On avait également le réseau formé par Claude Dumont et Jacques Soustelle, qui avaient constitué en mars 1956 l’Union pour le salut et renouveau de l’Algérie française.

Le mouvement, qui poussait à en appeler à de Gaulle, devint en 1958 l’Union pour le Renouveau Français et rejoignit immédiatement le Comité de Coordination des Mouvements Gaullistes.

Voici les propos, à Alger le 17 mai 1958, de Jacques Soustelle, qui fut notamment ministre des Colonies en 1945-1946 sous de Gaulle et Gouverneur général de l’Algérie en 1955-1956 :

«  Algériennes, Algériens, mes Amis.

Me voici parmi vous, je veux d’abord rendre hommage à notre magnifique Armée d’Algérie, hommage à ses chefs, au général Salan qui a su maintenir l’unité, au général Massu et à tous les autres chefs de cette armée les mêmes à qui j’avais promis, quand je vous ai quittés le 2 février 1956 de consacrer toutes mes forces au salut de l’Algérie.

C’est ce que je me suis efforcé de faire durant deux ans et quatre mois.
Mais depuis quelque temps, j’étais soumis à une incessante surveillance et ne pouvais plus accomplir mon devoir.

C’est pourquoi j’ai décidé de choisir tout à la fois la liberté et la Patrie et que, maintenant, je viens me mettre à la disposition de l’Algérie Française qui vient de donner un exemple si émouvant d’attachement à la Mère Patrie et cela surtout par la voix de nos frères Musulmans qui furent des tout premiers.

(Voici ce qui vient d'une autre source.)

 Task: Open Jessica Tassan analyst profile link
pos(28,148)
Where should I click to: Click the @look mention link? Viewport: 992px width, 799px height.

Nous nous efforcerons de la servir pour refaire l’unité nationale des deux côtés de la Méditerranée.

Vive la République,
Vive l’Algérie Française,
Vive la France,
Vive de Gaulle. »

Ce fut également le gaulliste Lucien Neuwirth qui devint porte-parole du Comité de salut public et directeur de la radiodiffusion-télévision française en Algérie (Radio Alger) après le coup d’État du 13 mai 1958.

A cela s’ajoutait la mouvance des députés gaullistes, regroupés en « Union des républicains d’action sociale » en 1955-1956 et en « Républicains sociaux » de 1956 à 1958. Ici encore c’était plus un réseau qu’un mouvement, avec beaucoup de nuances et de divisions, faisant que les députés gaullistes passèrent d’ailleurs de 120 en 1951 à une vingtaine en 1956.

Enfin, il faut prendre en compte la participation gaulliste au Comité d’Action des Associations Nationales d’Anciens Combattants. Le 13 mai 1958, jour du coup d’État, il y eut une petite manifestation de leur part à Paris, qui fut aisément brisée par la police, avec quelques légers incidents aboutissant toutefois, dans la foulée, à l’interdiction le 15 mai de différents petits mouvements d’extrême-droite.

C’était bien léger, et cependant, tout cela fit suffisamment puissant pour former une faction au sein de l’État et de la société française. Le 19 mai, une rassemblement de 20 000 personnes pro-de Gaulle se tint notamment place de l’Étoile à Paris, partant vers l’assemblée nationale, enfonçant les grilles de l’Élysée, avec des commandos à motos attaquant les ministères.

Et surtout, il y eut l’opération de prise de contrôle de la Corse, opération qui scella le coup d’État militaire n’ayant pas triomphé jusque-là.